The Journal of Arthroplasty, Volume 31, Issue 10, 2269 - 2272

Elevated d-Dimer Is Not Predictive of Symptomatic Deep Venous Thrombosis After Total Joint Arthroplasty

An, Thomas J. et al.
Hip Knee


Serum d-dimer is a common screening test for symptomatic deep venous thrombosis (DVT) after total joint arthroplasty. This study characterized the longitudinal resolution of d-dimer measurements after total hip and knee arthroplasty (THA/TKA) over a 6-week period. The authors hypothesized that serum d-dimer would not return to baseline or be below the institutional threshold for a positive test at 6 weeks after uncomplicated total joint arthroplasty, suggesting that quantitative d-dimer has limited clinical utility for postoperative DVT screening.


An institutional review board–approved retrospective cohort study was conducted with consecutive patients between January 2013 and June 2015. A total of 177 adult patients aged 40-88 years who underwent a primary hip or knee arthroplasty with a Charlson Comorbidity Index <3 were included in the study.

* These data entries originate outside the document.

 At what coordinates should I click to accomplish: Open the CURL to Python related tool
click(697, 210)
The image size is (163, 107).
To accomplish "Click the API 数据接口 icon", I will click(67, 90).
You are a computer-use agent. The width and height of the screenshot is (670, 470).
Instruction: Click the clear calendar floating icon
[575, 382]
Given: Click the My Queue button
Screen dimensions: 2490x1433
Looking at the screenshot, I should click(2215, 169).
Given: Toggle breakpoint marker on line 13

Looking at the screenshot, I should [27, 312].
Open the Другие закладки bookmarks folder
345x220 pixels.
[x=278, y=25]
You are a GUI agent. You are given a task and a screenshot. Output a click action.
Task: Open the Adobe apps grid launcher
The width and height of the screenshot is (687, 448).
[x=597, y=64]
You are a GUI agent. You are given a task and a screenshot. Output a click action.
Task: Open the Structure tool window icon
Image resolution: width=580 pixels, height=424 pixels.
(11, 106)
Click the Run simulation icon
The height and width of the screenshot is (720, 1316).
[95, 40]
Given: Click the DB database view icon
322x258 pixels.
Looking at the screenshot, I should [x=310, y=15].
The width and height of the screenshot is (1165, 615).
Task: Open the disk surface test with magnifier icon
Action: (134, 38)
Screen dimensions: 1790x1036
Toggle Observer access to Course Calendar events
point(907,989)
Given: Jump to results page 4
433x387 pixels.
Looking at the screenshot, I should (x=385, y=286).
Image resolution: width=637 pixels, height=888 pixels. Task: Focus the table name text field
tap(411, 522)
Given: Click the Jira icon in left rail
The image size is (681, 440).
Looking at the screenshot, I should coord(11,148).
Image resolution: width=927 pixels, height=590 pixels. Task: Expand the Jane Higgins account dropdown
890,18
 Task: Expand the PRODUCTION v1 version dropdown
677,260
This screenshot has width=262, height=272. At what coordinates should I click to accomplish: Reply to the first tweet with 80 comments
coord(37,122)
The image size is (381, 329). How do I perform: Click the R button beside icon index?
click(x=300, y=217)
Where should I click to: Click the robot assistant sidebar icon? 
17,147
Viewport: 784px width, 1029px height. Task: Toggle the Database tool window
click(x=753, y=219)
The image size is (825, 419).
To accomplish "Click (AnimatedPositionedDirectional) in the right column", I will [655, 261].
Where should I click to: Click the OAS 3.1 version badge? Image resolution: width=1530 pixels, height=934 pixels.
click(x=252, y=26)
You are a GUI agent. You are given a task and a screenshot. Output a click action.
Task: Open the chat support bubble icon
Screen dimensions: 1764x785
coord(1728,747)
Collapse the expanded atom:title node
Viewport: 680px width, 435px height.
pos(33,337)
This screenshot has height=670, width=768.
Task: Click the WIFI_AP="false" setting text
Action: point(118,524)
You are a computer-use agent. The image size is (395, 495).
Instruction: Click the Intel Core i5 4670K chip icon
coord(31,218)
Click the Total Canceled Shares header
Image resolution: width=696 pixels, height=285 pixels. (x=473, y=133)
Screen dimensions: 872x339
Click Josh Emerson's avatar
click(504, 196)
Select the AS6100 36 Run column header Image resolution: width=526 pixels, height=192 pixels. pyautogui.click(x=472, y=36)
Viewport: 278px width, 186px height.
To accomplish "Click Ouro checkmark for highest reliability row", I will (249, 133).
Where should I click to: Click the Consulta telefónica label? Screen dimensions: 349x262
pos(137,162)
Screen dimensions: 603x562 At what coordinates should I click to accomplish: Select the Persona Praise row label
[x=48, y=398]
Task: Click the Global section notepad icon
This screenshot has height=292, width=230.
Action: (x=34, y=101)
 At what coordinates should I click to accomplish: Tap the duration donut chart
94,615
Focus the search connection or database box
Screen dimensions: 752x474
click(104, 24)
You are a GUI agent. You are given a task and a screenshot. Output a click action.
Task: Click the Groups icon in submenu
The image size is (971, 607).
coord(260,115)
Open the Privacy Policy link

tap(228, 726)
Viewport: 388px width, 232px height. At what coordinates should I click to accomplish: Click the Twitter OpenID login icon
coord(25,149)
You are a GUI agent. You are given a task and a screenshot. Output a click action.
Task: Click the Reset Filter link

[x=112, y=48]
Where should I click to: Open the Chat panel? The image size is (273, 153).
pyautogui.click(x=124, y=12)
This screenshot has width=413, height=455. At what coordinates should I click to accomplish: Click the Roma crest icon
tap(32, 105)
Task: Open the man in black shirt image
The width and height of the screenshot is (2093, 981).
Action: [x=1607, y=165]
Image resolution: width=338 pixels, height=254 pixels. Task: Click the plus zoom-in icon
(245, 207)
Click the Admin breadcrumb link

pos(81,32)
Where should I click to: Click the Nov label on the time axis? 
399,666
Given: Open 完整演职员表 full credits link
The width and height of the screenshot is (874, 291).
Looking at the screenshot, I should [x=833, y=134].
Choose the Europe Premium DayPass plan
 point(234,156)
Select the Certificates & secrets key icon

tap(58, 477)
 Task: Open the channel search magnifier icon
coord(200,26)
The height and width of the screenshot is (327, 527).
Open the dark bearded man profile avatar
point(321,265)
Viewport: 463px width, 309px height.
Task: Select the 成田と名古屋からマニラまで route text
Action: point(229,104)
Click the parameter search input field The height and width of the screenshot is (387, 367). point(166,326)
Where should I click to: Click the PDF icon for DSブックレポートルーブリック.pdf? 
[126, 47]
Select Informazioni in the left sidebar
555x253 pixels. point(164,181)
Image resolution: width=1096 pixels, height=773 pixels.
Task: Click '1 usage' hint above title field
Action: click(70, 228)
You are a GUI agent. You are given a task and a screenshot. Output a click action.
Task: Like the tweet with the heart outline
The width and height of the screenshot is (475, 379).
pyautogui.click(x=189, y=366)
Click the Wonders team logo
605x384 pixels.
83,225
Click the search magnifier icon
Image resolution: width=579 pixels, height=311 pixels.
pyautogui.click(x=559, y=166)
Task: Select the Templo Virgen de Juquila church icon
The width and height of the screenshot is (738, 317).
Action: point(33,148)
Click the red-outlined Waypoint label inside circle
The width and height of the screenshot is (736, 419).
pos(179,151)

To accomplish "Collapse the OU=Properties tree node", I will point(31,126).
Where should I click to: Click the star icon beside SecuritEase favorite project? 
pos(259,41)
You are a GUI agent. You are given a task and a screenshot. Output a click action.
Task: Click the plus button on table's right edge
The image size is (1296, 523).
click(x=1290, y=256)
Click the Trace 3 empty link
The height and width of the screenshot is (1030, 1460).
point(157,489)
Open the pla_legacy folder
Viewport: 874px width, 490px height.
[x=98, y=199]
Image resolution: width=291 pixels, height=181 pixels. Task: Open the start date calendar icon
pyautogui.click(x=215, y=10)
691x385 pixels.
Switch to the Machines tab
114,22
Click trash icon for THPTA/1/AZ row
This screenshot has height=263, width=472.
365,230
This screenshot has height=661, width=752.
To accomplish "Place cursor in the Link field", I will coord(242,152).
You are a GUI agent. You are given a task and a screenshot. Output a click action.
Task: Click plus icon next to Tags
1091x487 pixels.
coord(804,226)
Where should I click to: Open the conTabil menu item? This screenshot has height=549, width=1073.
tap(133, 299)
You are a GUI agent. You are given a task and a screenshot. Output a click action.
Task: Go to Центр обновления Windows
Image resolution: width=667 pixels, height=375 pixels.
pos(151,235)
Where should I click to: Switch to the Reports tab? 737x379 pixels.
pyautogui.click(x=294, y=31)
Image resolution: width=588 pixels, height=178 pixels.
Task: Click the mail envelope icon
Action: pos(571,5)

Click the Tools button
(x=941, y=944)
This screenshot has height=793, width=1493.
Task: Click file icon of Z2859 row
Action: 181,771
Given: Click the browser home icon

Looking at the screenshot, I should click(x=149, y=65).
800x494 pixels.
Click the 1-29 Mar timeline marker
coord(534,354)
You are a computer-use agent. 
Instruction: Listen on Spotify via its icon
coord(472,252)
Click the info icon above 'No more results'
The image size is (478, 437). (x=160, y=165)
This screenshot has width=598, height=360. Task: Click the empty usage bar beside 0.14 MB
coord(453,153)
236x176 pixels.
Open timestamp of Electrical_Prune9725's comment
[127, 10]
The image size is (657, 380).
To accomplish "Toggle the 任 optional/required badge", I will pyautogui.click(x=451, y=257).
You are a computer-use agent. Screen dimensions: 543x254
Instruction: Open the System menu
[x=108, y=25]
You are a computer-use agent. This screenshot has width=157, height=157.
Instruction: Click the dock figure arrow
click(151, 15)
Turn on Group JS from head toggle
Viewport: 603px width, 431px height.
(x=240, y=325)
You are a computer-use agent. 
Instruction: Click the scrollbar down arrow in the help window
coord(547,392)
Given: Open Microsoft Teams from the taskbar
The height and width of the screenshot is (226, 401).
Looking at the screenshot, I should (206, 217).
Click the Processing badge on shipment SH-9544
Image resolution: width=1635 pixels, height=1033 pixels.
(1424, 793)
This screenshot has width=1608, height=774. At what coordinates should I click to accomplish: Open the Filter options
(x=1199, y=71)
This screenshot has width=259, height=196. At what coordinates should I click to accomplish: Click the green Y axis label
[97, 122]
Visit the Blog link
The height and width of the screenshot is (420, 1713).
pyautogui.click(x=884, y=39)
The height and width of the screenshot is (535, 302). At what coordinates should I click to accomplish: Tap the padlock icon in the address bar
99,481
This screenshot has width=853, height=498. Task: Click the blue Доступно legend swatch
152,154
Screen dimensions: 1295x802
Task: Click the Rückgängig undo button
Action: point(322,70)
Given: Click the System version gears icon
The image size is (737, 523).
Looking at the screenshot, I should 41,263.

Serum d-dimer was measured at preoperative, perioperative, and postoperative 2- and 6-week time points.


d-dimer measurements peaked 2 weeks postoperatively for both TKA and THA. At the 6-week time point, the peak serum d-dimer measurement resolved by 54.3% and 76.6% for TKA and THA, respectively. At 6 weeks after operation, 92% of THA patient and 100% of TKA patients had serum d-dimer measurements higher than the institutional threshold (0.40 μg/mL) for a “positive” quantitative test. No symptomatic DVTs were reported for the THA and TKA cohorts during the study period.


The results suggest that serum d-dimer is an ineffective screening test for the diagnosis of symptomatic DVT in the acute postoperative period. The authors propose that extravascular fibrinolysis, a process essential for wound healing, has a crucial role in the prolonged elevation of serum d-dimer in the postoperative period.